その二の面の二段目から三段へかけて出ている、清川謙造氏《きよかわけんぞうし》講演、とあるのがこの人物である。
たとい地方でも何でも、新聞は早朝に出る。その東雲御覧を、今やこれ午後二時。さるにても朝寝《あさね》のほど、昨日《きのう》のその講演会の帰途《かえり》のほども量《はか》られる。
「お客様でございますよう。」
と女中は思入《おもいいれ》たっぷりの取次を、ちっとも先方気が着かずで、つい通りの返事をされたもどかしさに、声で威《おど》して甲走《かんばし》る。

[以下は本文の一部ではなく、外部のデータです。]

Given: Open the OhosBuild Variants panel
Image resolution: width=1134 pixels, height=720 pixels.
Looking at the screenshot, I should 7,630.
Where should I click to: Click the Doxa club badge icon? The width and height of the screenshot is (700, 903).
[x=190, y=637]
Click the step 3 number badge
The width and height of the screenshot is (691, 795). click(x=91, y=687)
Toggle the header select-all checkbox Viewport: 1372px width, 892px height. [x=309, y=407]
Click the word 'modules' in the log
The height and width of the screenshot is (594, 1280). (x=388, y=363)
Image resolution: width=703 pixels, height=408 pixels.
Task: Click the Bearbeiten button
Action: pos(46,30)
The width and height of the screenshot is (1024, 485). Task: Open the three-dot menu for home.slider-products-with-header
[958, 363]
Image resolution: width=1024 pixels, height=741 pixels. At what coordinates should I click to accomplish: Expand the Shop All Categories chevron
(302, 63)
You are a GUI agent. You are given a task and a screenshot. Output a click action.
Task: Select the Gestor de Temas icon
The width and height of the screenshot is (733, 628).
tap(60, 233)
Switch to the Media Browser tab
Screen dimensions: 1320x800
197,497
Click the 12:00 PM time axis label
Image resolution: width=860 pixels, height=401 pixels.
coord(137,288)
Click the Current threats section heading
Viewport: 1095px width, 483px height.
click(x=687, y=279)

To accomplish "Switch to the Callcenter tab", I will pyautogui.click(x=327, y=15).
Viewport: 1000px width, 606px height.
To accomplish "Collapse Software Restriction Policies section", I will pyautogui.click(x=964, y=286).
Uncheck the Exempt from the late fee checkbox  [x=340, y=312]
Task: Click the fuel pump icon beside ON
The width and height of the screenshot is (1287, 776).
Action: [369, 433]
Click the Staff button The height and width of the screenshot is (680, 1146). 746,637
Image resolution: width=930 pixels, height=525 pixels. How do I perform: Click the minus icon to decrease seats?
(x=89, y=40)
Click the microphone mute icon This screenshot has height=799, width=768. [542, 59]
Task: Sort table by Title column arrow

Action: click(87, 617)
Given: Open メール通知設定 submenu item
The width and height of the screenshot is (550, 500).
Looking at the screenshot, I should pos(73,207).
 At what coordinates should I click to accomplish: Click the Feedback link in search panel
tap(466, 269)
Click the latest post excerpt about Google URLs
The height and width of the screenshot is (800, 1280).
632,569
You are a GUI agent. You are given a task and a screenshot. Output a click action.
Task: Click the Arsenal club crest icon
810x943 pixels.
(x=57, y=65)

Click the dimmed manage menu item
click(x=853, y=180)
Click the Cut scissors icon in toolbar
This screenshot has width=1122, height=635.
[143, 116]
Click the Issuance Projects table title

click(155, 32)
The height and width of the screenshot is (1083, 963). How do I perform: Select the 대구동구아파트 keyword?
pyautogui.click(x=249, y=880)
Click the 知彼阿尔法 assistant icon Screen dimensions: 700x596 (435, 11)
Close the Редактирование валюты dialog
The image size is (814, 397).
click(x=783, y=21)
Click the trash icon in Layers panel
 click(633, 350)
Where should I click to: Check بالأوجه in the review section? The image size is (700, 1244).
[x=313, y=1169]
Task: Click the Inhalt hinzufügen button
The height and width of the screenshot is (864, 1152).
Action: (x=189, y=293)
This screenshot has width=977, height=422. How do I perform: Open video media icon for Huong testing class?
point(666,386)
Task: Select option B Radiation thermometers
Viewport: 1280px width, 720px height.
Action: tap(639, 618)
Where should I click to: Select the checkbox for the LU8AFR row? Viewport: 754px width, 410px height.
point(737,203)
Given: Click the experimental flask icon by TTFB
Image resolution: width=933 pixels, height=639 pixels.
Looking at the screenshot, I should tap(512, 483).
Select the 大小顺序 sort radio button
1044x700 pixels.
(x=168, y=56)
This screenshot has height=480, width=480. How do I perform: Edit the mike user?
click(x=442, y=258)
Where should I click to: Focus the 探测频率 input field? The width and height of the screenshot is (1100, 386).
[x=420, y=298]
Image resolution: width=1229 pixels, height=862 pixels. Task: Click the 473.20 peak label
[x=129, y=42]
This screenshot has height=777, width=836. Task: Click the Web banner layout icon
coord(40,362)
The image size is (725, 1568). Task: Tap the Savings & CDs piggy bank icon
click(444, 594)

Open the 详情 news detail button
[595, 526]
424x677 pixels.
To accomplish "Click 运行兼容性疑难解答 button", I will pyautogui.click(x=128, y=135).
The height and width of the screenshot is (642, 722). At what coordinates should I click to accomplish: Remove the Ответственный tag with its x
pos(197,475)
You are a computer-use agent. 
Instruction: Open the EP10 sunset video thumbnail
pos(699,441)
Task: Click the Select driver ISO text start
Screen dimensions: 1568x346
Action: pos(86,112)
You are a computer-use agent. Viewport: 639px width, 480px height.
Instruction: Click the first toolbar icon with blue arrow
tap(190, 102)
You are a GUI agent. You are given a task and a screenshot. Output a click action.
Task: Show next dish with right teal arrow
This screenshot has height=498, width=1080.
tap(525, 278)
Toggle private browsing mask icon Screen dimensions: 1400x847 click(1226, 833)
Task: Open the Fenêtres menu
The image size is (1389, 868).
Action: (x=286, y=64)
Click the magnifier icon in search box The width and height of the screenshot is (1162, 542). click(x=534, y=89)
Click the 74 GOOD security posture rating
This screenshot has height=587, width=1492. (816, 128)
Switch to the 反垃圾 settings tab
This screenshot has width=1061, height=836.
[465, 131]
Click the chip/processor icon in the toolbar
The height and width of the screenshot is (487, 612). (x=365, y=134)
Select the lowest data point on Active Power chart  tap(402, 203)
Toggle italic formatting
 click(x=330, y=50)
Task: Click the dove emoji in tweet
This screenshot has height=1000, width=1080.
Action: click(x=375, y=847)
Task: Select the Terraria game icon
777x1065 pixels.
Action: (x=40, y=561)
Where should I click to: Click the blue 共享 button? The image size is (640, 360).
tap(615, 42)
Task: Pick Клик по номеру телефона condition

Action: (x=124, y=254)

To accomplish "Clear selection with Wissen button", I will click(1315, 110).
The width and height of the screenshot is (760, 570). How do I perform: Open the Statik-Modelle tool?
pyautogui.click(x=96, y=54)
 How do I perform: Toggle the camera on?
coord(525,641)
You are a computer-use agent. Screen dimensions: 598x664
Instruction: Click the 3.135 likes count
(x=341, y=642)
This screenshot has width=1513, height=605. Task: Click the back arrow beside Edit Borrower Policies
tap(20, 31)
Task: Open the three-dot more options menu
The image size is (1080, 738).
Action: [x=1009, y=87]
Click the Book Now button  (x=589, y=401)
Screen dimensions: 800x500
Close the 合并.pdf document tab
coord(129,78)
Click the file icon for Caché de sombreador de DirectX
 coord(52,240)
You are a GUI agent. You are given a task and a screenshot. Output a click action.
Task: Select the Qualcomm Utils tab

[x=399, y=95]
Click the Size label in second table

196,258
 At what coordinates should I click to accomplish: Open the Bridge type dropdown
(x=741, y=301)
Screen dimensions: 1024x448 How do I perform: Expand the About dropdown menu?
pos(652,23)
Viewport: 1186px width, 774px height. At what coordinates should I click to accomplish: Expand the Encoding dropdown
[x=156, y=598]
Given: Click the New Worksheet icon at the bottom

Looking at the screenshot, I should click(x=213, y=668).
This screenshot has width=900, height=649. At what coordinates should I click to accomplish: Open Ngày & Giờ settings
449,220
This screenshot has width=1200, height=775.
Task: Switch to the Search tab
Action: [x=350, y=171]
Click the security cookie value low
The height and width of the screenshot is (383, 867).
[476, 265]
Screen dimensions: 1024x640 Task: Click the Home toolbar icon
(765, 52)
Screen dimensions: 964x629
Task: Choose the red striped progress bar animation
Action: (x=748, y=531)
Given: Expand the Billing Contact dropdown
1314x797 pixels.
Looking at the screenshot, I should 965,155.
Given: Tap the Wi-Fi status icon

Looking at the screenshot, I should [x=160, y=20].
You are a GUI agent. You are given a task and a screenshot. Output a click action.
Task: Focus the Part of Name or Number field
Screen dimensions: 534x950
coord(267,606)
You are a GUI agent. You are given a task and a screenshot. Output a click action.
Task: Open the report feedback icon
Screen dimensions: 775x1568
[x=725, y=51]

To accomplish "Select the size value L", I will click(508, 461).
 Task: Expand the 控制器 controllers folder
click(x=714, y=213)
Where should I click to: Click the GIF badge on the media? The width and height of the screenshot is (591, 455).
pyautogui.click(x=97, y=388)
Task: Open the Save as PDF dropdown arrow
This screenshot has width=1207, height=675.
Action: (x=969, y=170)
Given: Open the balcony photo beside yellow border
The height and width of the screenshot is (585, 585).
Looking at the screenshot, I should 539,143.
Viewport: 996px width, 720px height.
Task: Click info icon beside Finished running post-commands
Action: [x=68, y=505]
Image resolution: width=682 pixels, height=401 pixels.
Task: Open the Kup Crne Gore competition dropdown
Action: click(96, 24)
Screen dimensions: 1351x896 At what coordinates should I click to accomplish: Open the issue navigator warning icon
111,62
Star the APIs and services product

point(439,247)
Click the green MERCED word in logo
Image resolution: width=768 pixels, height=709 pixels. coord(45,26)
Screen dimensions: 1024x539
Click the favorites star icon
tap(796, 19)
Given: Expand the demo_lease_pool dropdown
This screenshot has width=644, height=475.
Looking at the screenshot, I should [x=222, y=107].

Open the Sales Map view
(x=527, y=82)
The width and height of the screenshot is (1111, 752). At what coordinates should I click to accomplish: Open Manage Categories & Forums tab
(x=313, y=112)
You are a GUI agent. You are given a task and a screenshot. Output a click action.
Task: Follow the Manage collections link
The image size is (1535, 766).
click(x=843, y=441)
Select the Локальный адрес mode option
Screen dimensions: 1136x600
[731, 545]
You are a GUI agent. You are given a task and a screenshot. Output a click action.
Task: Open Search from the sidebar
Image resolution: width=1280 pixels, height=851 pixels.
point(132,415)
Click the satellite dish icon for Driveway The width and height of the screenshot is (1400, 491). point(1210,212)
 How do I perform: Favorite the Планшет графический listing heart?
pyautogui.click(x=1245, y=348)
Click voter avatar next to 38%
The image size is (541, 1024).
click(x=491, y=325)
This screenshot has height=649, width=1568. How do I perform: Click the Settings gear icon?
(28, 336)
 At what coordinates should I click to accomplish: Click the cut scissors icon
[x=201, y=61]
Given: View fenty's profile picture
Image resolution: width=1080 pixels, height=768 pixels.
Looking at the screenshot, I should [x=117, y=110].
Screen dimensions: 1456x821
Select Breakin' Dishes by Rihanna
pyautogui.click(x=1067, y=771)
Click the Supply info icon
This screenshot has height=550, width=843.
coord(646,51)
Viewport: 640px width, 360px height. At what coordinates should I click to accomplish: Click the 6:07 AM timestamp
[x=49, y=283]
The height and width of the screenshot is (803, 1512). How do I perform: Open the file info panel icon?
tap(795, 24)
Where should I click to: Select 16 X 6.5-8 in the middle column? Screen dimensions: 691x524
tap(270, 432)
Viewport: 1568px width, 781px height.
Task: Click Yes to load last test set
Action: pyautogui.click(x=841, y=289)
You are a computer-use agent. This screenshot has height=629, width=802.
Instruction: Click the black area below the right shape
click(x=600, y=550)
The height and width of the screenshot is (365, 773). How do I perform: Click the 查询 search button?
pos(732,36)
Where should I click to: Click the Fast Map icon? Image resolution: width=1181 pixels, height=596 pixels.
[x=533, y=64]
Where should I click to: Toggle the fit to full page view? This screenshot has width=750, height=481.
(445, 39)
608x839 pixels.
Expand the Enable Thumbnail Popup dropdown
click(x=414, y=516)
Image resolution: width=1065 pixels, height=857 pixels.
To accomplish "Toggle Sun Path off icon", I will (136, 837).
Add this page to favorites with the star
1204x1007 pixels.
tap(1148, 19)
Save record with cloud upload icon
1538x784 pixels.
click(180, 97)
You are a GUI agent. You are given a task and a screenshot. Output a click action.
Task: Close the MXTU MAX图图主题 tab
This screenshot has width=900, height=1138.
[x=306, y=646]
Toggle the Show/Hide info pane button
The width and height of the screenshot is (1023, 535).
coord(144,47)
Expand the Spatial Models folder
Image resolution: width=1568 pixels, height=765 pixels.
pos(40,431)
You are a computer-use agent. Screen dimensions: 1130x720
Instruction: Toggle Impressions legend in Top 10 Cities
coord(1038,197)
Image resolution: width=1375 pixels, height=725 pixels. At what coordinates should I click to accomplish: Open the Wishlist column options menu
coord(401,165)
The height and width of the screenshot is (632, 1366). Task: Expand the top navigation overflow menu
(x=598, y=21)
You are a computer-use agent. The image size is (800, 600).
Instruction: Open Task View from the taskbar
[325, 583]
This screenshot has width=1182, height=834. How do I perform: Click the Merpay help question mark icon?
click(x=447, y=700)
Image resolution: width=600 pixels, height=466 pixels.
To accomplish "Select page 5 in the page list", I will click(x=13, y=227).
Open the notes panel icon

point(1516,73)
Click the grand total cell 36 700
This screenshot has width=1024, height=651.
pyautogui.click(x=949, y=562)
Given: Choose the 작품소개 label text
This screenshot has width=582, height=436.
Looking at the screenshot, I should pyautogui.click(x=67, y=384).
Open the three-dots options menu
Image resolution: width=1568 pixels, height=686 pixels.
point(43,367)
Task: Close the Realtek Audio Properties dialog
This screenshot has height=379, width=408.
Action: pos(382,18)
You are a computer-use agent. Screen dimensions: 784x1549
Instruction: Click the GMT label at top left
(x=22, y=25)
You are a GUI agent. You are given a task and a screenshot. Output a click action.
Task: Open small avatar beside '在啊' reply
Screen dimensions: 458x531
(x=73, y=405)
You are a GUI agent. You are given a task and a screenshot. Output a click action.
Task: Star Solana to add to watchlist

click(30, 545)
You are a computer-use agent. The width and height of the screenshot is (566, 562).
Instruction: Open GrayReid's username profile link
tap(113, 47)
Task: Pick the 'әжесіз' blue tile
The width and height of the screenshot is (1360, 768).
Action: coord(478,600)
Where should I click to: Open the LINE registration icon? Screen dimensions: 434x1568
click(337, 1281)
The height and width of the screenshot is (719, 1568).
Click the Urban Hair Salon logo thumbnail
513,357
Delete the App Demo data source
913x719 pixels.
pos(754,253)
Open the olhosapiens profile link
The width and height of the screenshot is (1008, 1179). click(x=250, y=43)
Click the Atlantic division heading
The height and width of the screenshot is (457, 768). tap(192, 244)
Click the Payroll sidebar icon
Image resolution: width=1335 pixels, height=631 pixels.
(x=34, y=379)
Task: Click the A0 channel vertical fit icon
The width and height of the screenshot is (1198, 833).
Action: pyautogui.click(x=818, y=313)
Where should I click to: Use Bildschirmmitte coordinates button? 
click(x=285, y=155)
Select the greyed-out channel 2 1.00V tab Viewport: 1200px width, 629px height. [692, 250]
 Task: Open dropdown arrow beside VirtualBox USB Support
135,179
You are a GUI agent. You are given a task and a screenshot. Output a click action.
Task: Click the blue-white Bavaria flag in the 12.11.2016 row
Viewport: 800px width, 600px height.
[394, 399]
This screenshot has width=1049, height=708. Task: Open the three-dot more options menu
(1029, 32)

吃驚《びっくり》して、ひょいと顔を上げると、横合から硝子窓《がらすまど》へ照々《てらてら》と当る日が、片頬《かたほお》へかっと射したので、ぱちぱちと瞬《またた》いた。
「そんなに吃驚なさいませんでもようございます。」
となおさら可笑《おかし》がる。
謙造は一向|真面目《まじめ》で、
「何という人だ。名札はあるかい。」
「いいえ、名札なんか用《い》りません。誰《だれ》も知らないもののない方でございます。ほほほ、」
「そりゃ知らないもののない人かも知れんがね、よそから来た私にゃ、名を聞かなくっちゃ分らんじゃないか、どなただよ。」
と眉《まゆ》を顰《ひそ》める。
「そんな顔をなすったってようございます。ちっとも恐《こわ》くはありませんわ。今にすぐにニヤニヤとお笑いなさろうと思って。昨夜《ゆうべ》あんなに晩《おそ》うくお帰りなさいました癖《くせ》に、」
「いや、」
と謙造は片頬《かたほ》を撫《な》でて、
「まあ、いいから。誰だというに、取次がお前、そんなに待たしておいちゃ失礼だろう。」
ちと躾《たしな》めるように言うと、一層|頬辺《ほっぺた》の色を濃《こ》くして、ますます気勢込《きおいこ》んで、
「何、あなた、ちっと待たして置きます方がかえっていいんでございますよ。昼間ッからあなた、何ですわ。」
と厭《いや》な目つきでまたニヤリで、
「ほんとは夜来る方がいいんだのに。フン、フン、フン、」
突然《いきなり》川柳《せんりゅう》で折紙《おりがみ》つきの、(あり)という鼻をひこつかせて、
「旦那、まあ、あら、まあ、あら良《い》い香《にお》い、何て香水《こうすい》を召《め》したんでございます。フン、」
といい方が仰山《ぎょうさん》なのに、こっちもつい釣込《つりこ》まれて、
「どこにも香水なんぞありはしないよ。」
「じゃ、あの床の間の花かしら、」
と一際《ひときわ》首を突込《つッこ》みながら、
「花といえば、あなたおあい遊ばすのでございましょうね、お通し申しましてもいいんですね。」
「串戯《じょうだん》じゃない。何という人だというに、」
「あれ、名なんぞどうでもよろしいじゃありませんか。お逢《あ》いなされば分るんですもの。」
「どんな人だよ、じれったい。」
「先方《さき》もじれったがっておりましょうよ。」
「婦人《おんな》か。」
と唐突《だしぬけ》に尋《たず》ねた。
「ほら、ほら、」
と袂《たもと》をその、ほらほらと煽《あお》ってかかって、
「ご存じの癖に、」
「どんな婦人だ。」
と尋ねた時、謙造の顔がさっと暗くなった。新聞を窓《まど》へ翳《かざ》したのである。